The firm's principal consultants are Tim Thomas and Judy Hackett, a former assistant superintendent in Indian Prairie Unit District 204. The audit would involve focus groups of parents, employees and some older students, and it would examine, among other things, use of special education aides, inclusive practices, student achievement data and staffing.
If approved, the consultants could deliver a report in December or January 2017. Gordon said the district's work "won't be frozen in time" until the findings are presented to the board.
The group of parents that met Wednesday, called a special education collaborative, is expected to continue gathering during the school year. And, in September, administrators in schools will meet with parents whose students have an individualized education plan.
"I think it's important for our staff to hear kind of that bigger picture as well, not just kind of our version," said Karen Carlson, an assistant superintendent.
'An uphill battle'
Jamie Martin, a Glen Ellyn mom with a 12-year-old son who has autism, thinks part of the issue stems from turnover among administrators. She called for more training that could be led by teachers who understand their children and their disabilities.

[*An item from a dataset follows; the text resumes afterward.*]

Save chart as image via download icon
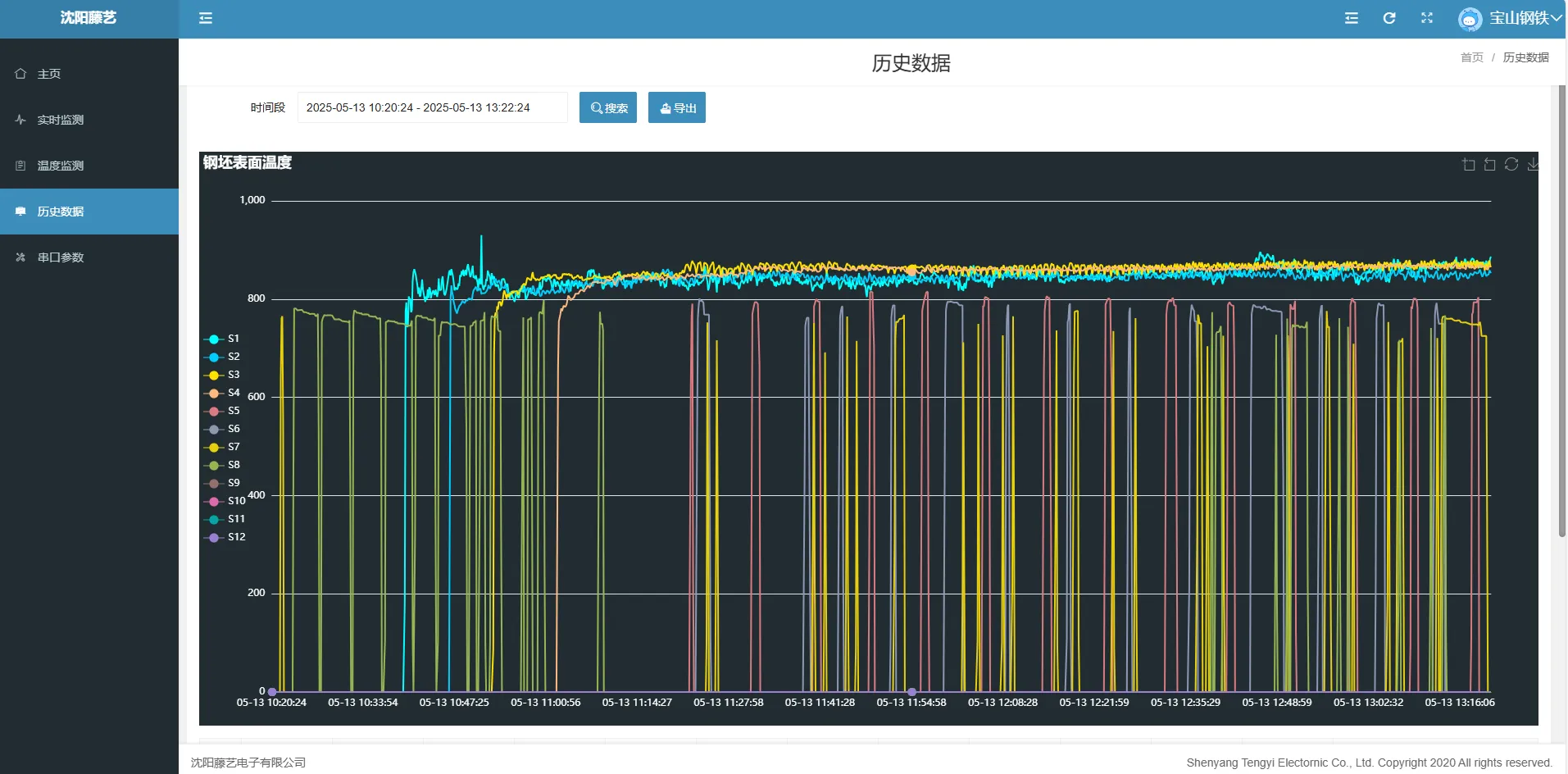1568x774 pixels. point(1532,165)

Martin says many teachers have been receptive to behavior techniques that she shares, though there have been some cases "in the minority" who are "rigid" in their approach.
Other parents describe a culture among the staff that isn't cooperative but adversarial, saying they have to "fight for" therapies and other services.
"It's been an uphill battle," Wagner said.
Her son has a high verbal IQ but has struggled with reading and writing. As part of the IEP process, he undergoes an evaluation every three years. Wagner also had two independent evaluations done, at a cost of about $1,700 each. The most recent one confirmed the learning disabilities in reading, writing and math.
Wagner, an attorney who has a master of laws degree specializing in child and family law, hopes the district implements what the parents have suggested but remains skeptical.
"Investing in special education is really investing in the community," she said. "The fiscal responsibility the district is talking about, it's not just for the district. It's for educating our kids so that they can be productive members of our society."